• Last modified 3407 days ago (April 22, 2010)


A long honkin' time

Some of my regular readers may remember that I am not a Peabody native. I grew up near Chicago and in northern Iowa. We always had bleak, bitterly cold winters. The rest of the year was moderate and boring with few extremes or violent weather.

Back then what I knew about Kansas weather, if I thought about it at all, came from “The Wizard of Oz.” Yup, you guessed it, the dreaded tornados. Of course, now I know tornados happen just about everywhere while those bleak stark winters rarely leave the north. And I know “The Wizard of Oz” is not a good representation of either tornados or Kansas.

During our first years in Peabody, we lived on Olive Street. The house is no longer there — it burned about 15 years ago. At that time, what is now the Union Pacific Railroad was the Rock Island. Trains came through town on those tracks with great regularity.

Our first summer here was when I finally learned that an approaching tornado sounds just like an approaching train. At least that is what everyone said. I never did hear a tornado, but I did hear lots and lots of approaching trains and I didn’t know the difference — especially at night!

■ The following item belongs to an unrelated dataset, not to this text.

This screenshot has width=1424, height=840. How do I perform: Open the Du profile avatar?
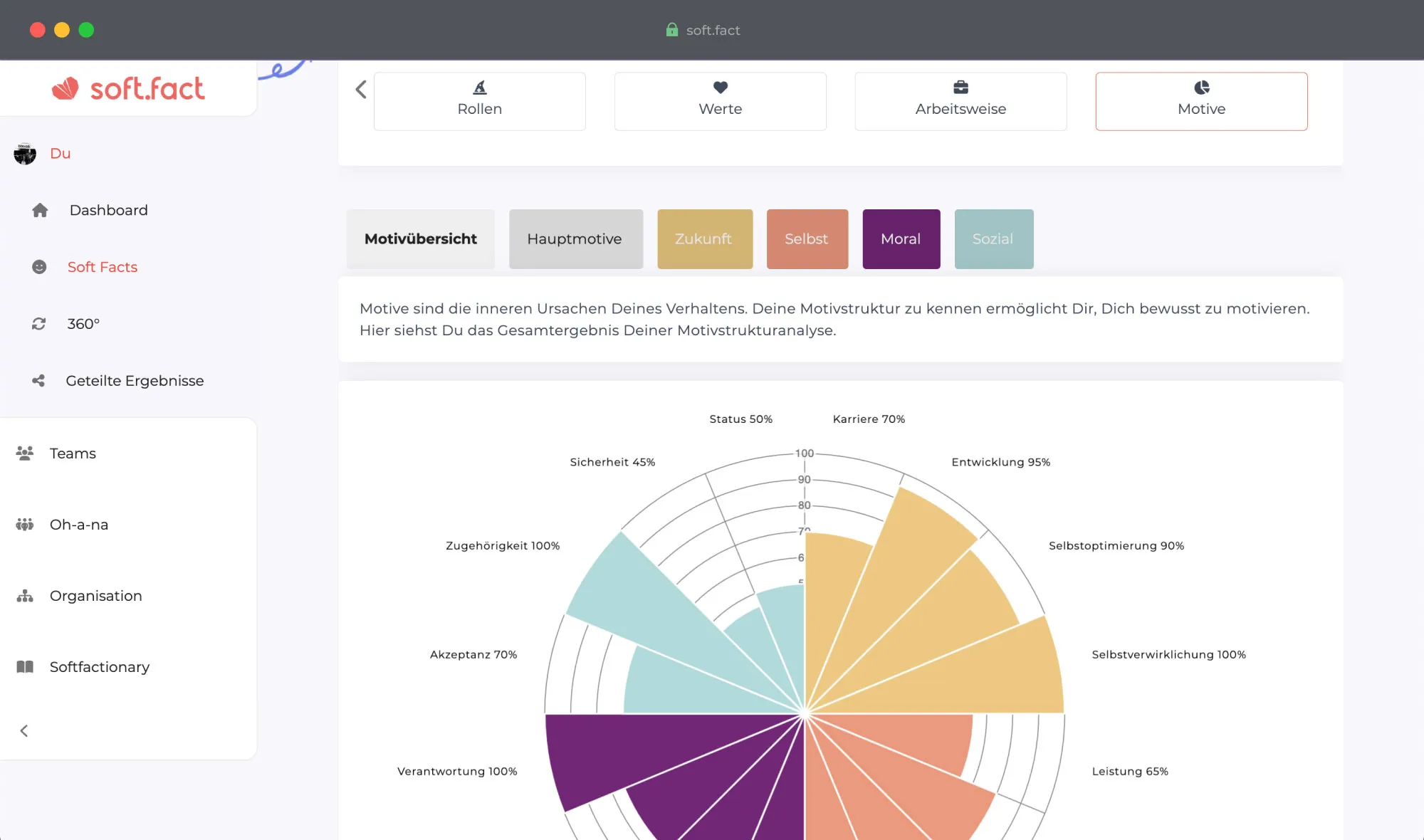point(25,154)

Our first Peabody summer also was the year the city had an abnormal amount of trouble with the tornado siren malfunctioning. It seems that when it rained the wiring got wet somewhere inside and something shorted out making the siren wail out a warning of … guess what? An approaching tornado! And there I sat on Olive Street listening to an approaching train and (if it was raining) a siren screaming at me to take cover. It was a rainy summer and I hardly slept at all.

I was terrified from April to October and I was glad to finally see the approach of a bleak cold winter. Bleak and cold I understood.

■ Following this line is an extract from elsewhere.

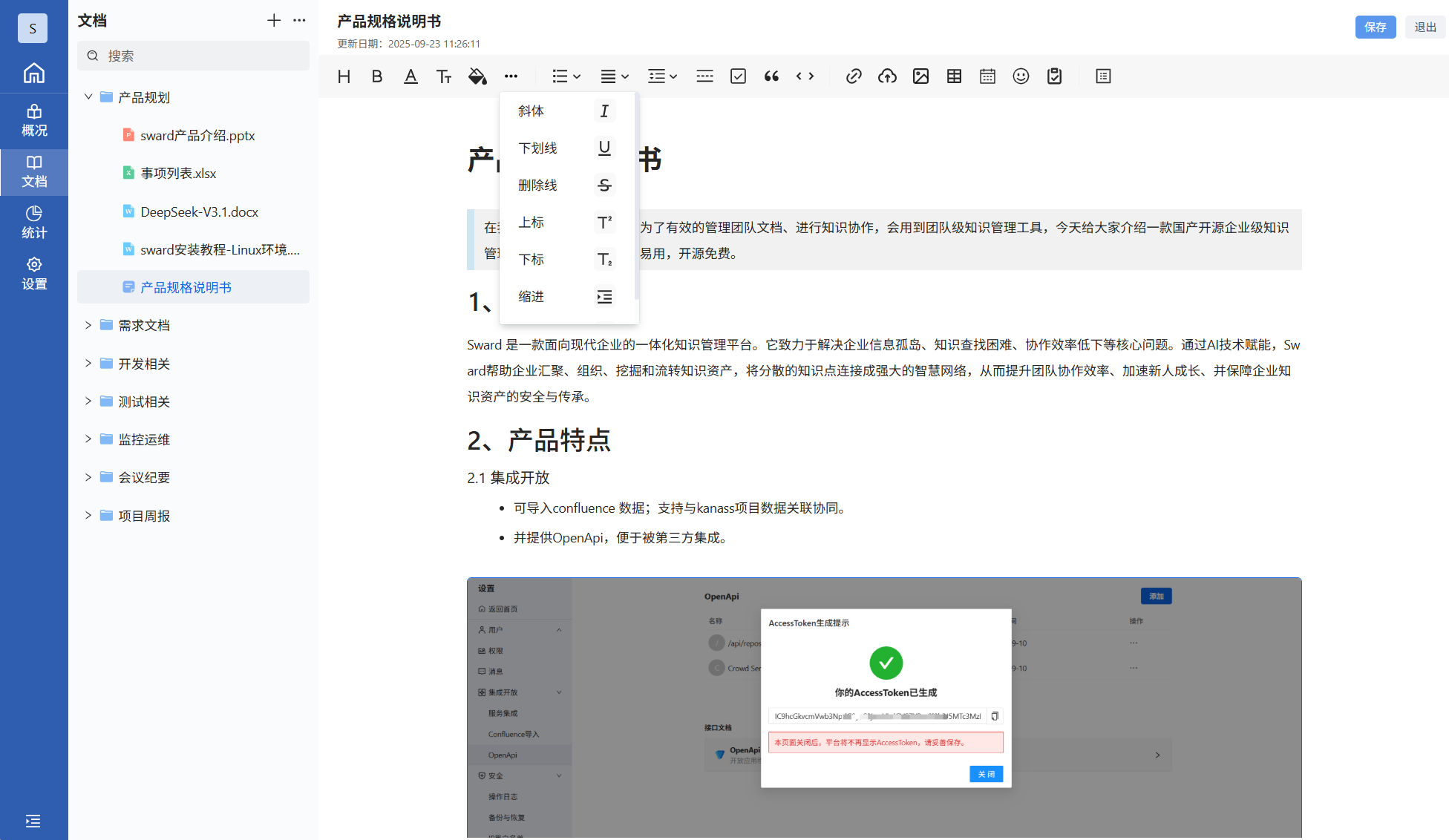Open the emoji picker icon
This screenshot has height=840, width=1449.
click(1021, 76)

However, in August I will have lived in Peabody for 40 years. My attitude has changed considerably.

Eventually the city got the tornado siren repaired or got a new one. I got used to hearing the trains travel between Olive and Plum streets and we learned to head over to Mike and Janie Hodges’ house for safety during threatening weather.

I no longer even have much of a healthy respect for tornados although I have, on occasion, been known to head for the basement of the house in which we now live. Of course, it was helpful to move away from Olive Street and the Rock Island tracks. Here on Walnut those approaching trains rarely penetrate my consciousness.

Well, until recently they didn’t often penetrate my consciousness. The ones I hear now are rarely on the former Rock Island tracks. The ones I hear now are from the blasted, stinko, earsplitting, raucous, honk-it-out-your-hat, Burlington-Northern-Santa-Fe boisterous engineers who just will NOT quit once they are within earshot of Peabody. Those boys are beyond safety-conscious. They are just plain obnoxious.

Has anyone else noticed that? How can I be listening for a tornado if some yo-yo choo-choo jerk is laying on the horn from Walton to Florence? Is that supposed to be for my musical enjoyment? Yours? Theirs? What??

I understand safety. I understand caution and warning. I want that for everyone in the community and I certainly don’t mean to be flippant about this issue. Several years ago one of the better people I ever knew in my life died in a car-train collision at the Maple Street crossing for some reason that none of us will ever know. And I know we have all kinds of crossings at the south end of Peabody and some are probably considered rural. But I also know that most of them now have cross arms and flashing lights to alert approaching traffic that a train is coming.

So, BNSF, give us a break. You are way over the top with your warnings. And there are more and more of you rolling through here every day, each of you riding that horn all the way through. We understand that travel by rail is a good thing. No one argues that. In fact, this community supports it. But we are not traveling — only you are traveling. We are here, daily, nightly, 24/7, 365, listening to you pass through our community. Believe me; we all know when you have been here.

In my most humble opinion you have, in just a couple of years, gone from being simply irritating to being a major noise pollutant, creating an economic development problem, and contributing to a downturn in the local real estate market.

The Kansas State Historical Society and the National Trust for Historic Preservation proclaimed Peabody’s entire downtown as an historic district because of the community’s early ties to the Santa Fe Railroad and its relationship to Turkey Red Wheat and westward migration, the settling of the western frontier.

I find it ironic that the same Santa Fe Railroad is creating a local issue that threatens Peabody’s very livelihood. Please back off and quit being the big noise for every promotion and event we host. You are playing havoc with our community and your current behavior is not one we appreciate. Please figure out a compromise!